[[ Records for this exercise, beginning ]]
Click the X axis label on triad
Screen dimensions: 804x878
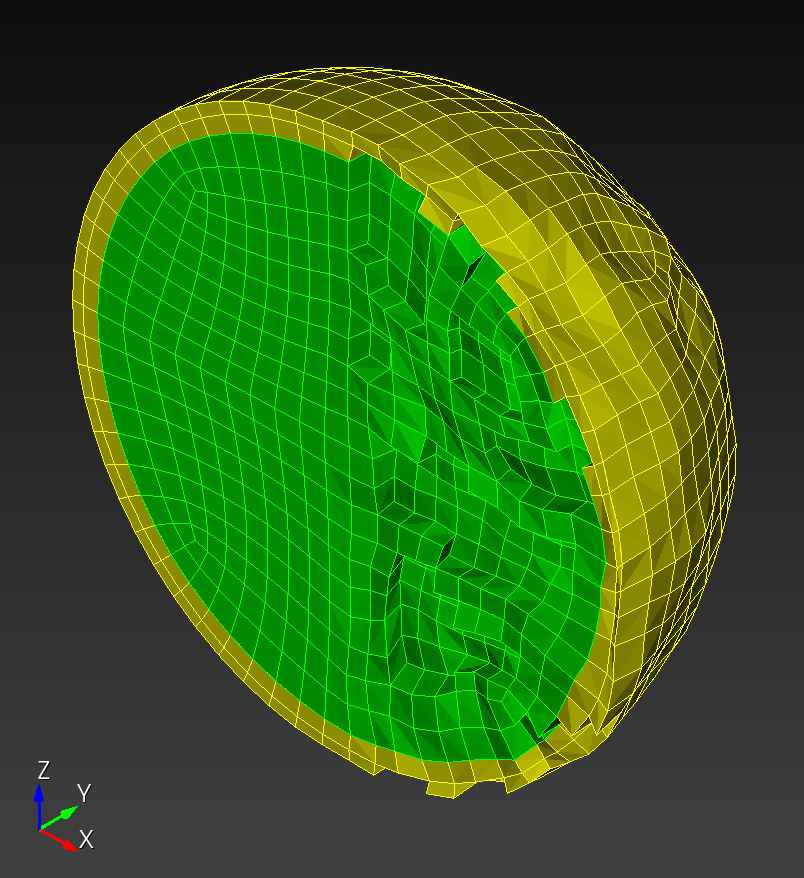tap(86, 839)
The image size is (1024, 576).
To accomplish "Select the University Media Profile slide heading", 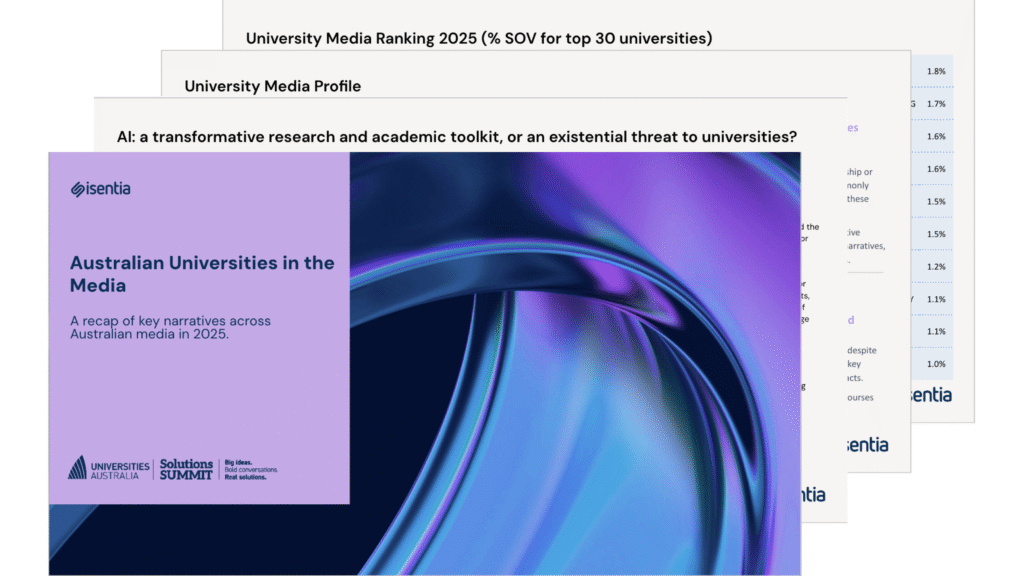I will 272,86.
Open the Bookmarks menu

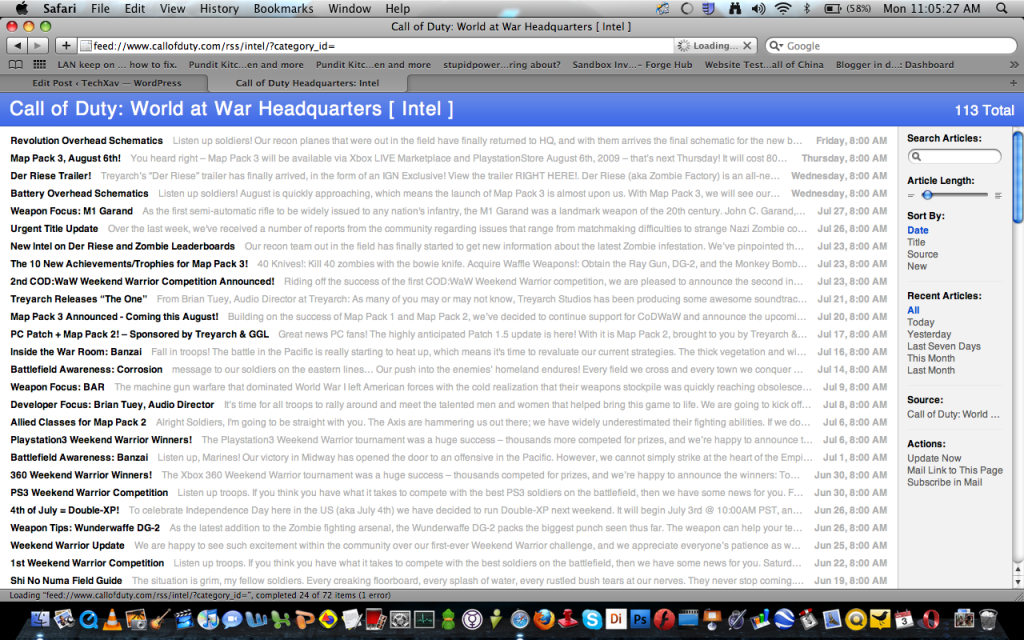click(283, 8)
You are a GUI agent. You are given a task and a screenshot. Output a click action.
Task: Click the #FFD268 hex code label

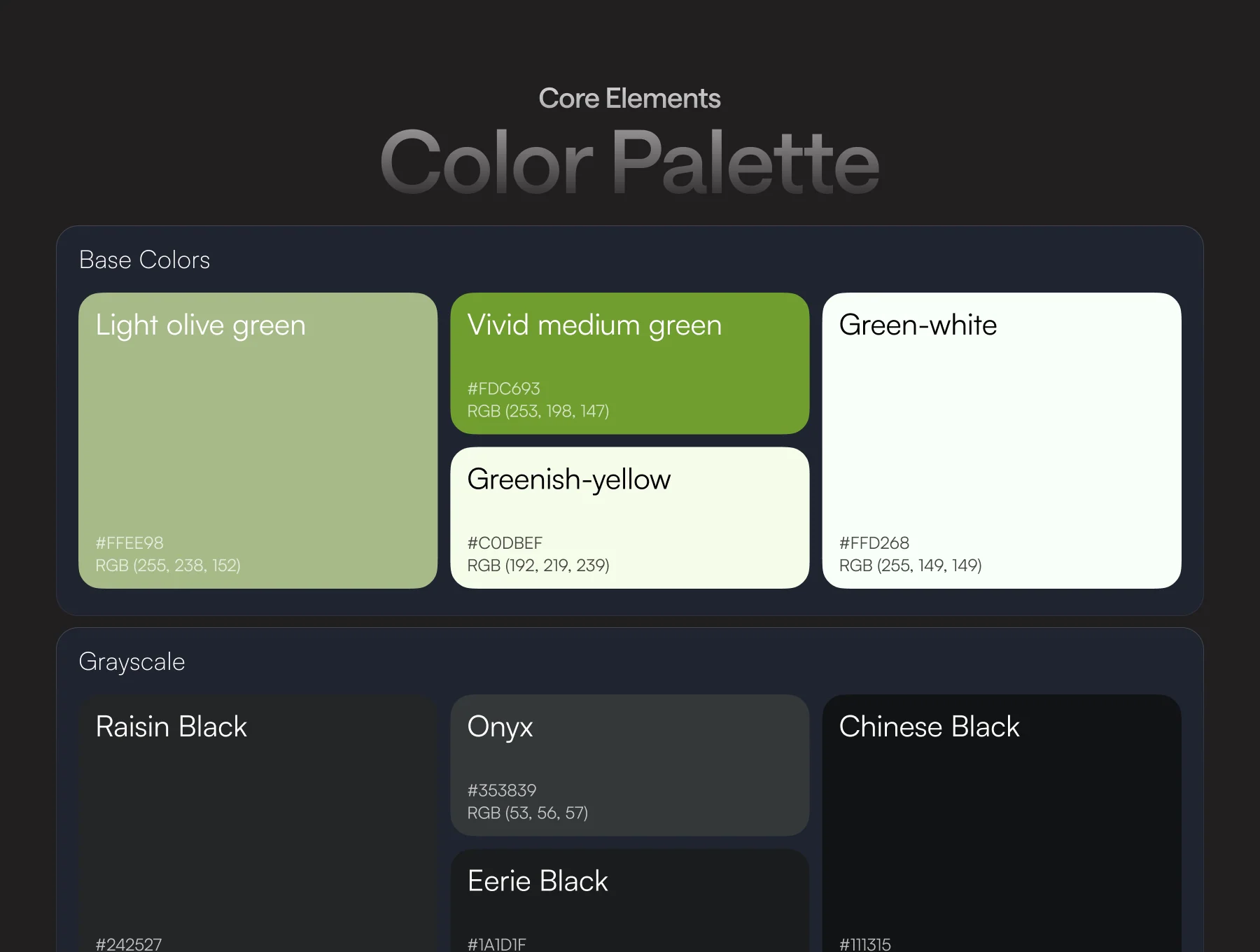point(874,543)
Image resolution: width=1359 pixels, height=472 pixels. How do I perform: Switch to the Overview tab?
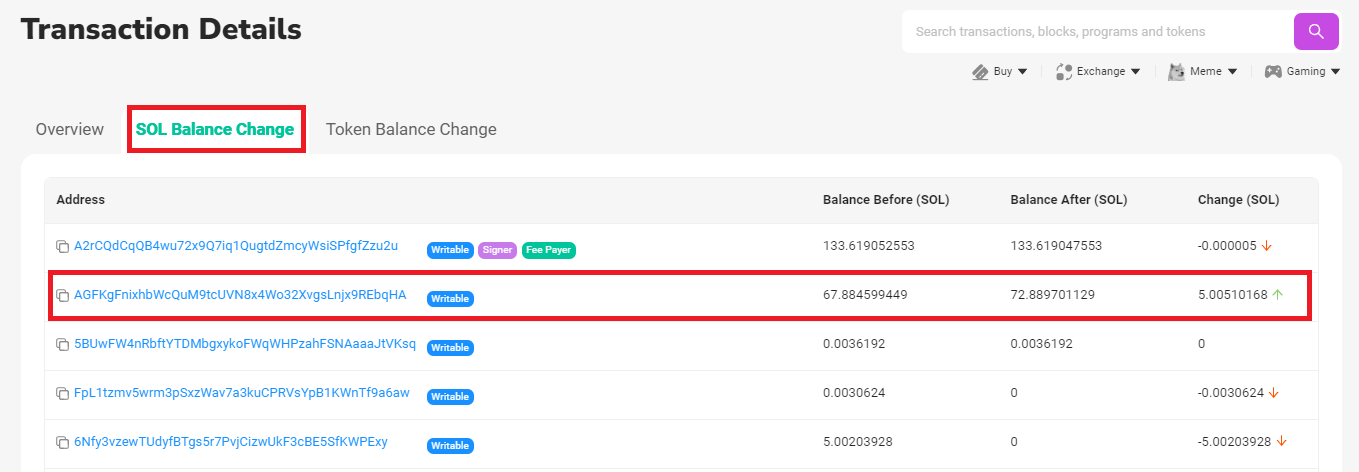point(69,129)
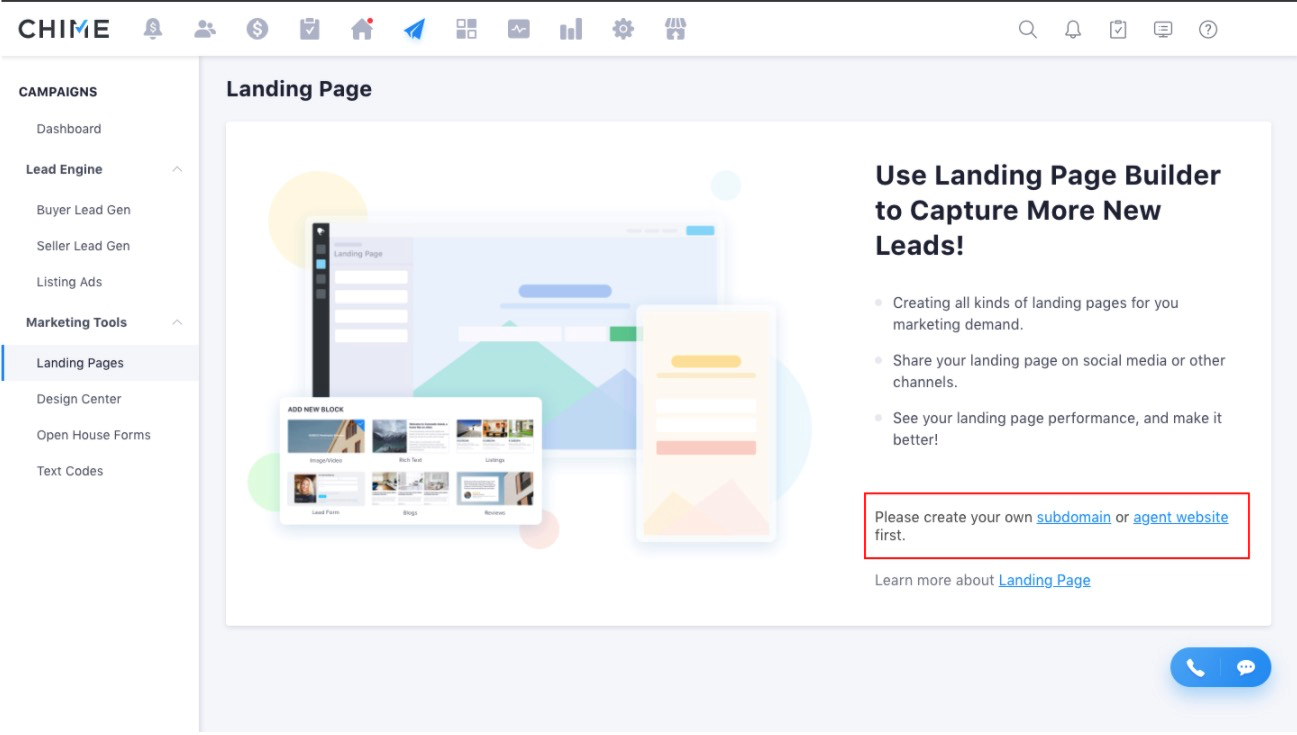This screenshot has width=1297, height=735.
Task: Open Design Center from sidebar
Action: (79, 399)
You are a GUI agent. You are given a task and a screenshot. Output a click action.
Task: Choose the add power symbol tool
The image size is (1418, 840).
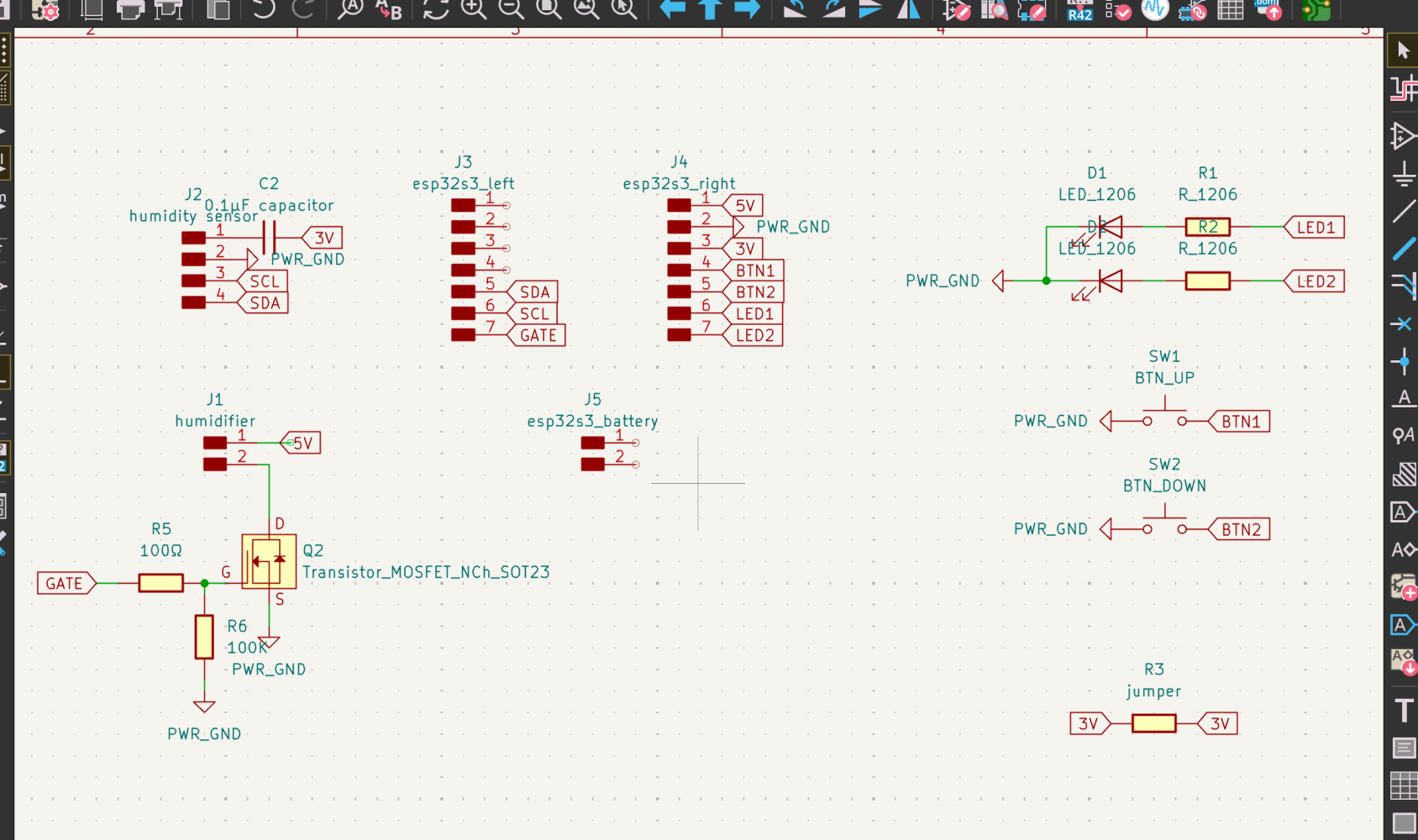1402,175
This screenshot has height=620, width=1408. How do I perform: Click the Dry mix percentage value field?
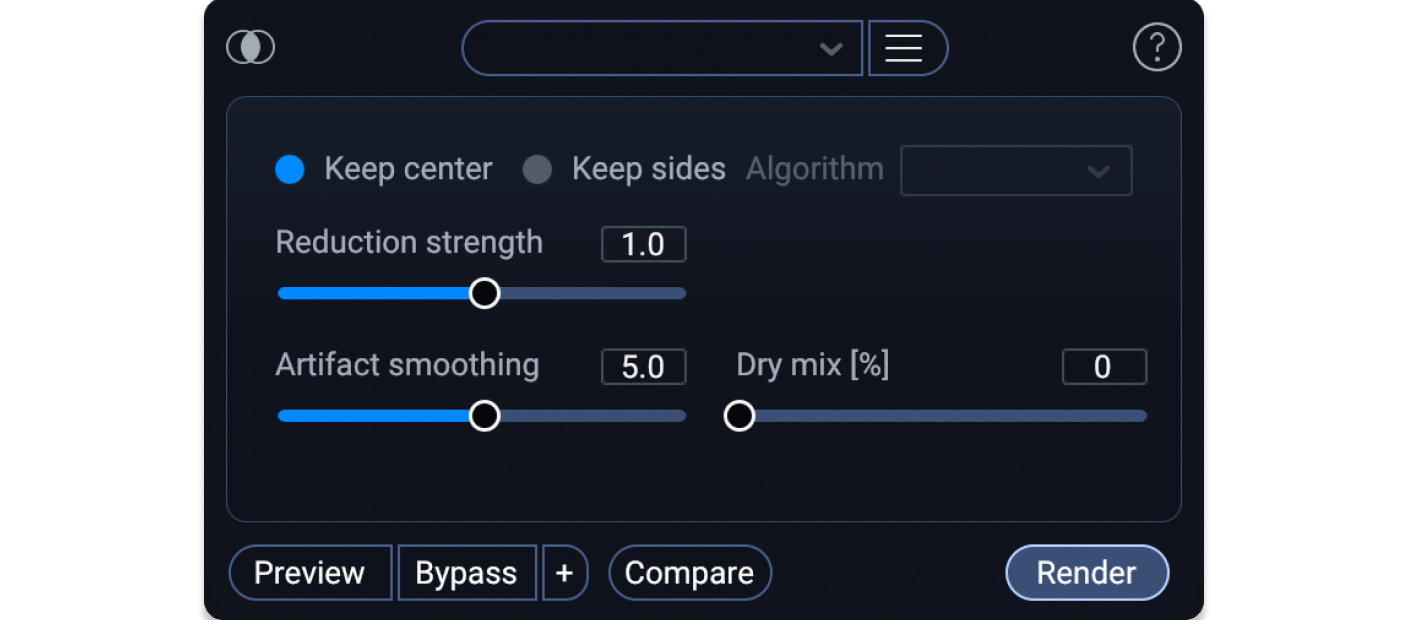(x=1103, y=367)
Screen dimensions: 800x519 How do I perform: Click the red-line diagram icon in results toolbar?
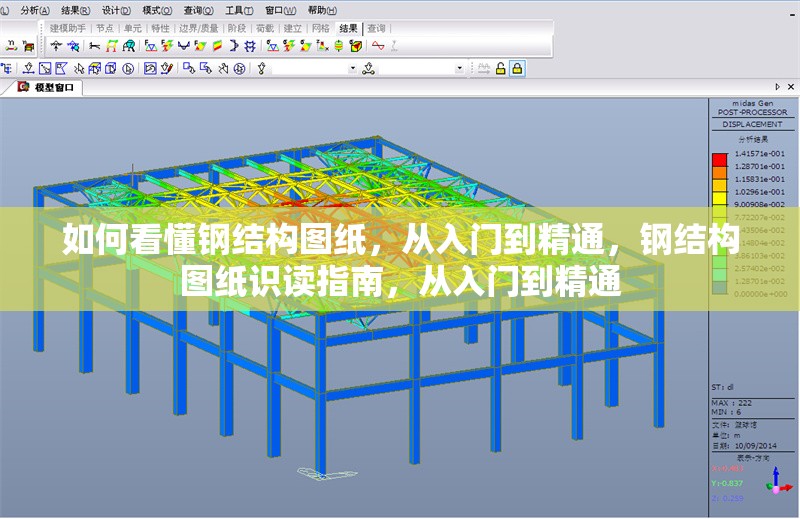(378, 46)
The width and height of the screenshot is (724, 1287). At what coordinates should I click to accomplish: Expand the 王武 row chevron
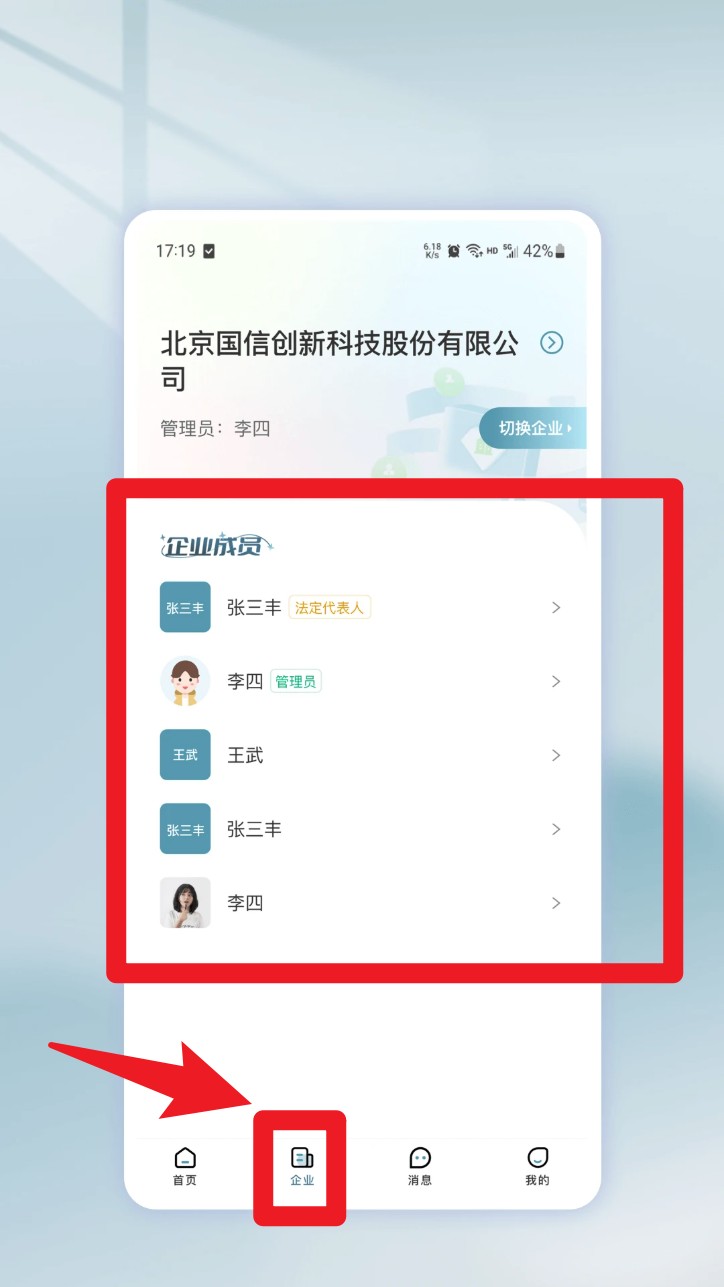coord(556,755)
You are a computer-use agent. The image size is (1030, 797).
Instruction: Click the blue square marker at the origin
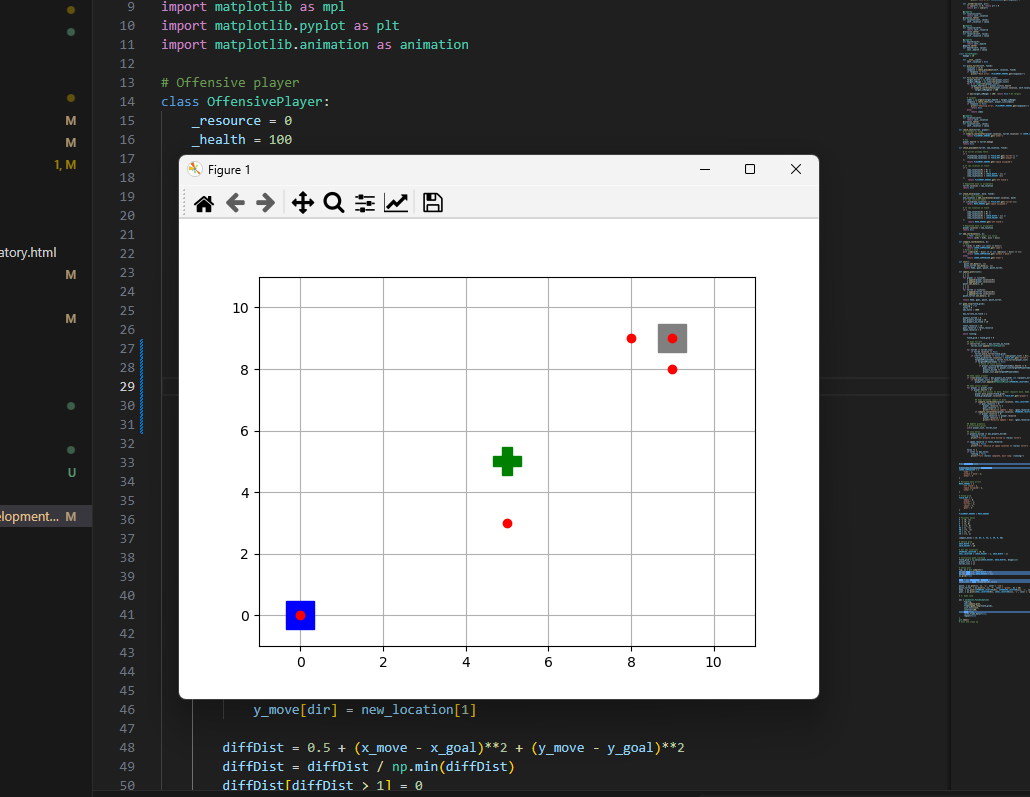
[[ Records for this exercise, end ]]
• [Task item]:
Print, exactly and with no pictures, the lines of the listing above starting at the one that has "Open the Bookmarks menu" and ending at the one that has "Task: Choose the add power symbol tool", both included.

• [Task answer]:
Open the Bookmarks menu

click(283, 8)
You are a GUI agent. You are given a task and a screenshot. Output a click action.
Task: Click the #FFD268 hex code label

point(874,543)
Image resolution: width=1359 pixels, height=472 pixels. How do I perform: Switch to the Overview tab?
point(69,129)
This screenshot has width=1297, height=735.
Task: Open Design Center from sidebar
Action: (79, 399)
You are a GUI agent. You are given a task and a screenshot. Output a click action.
Task: Choose the add power symbol tool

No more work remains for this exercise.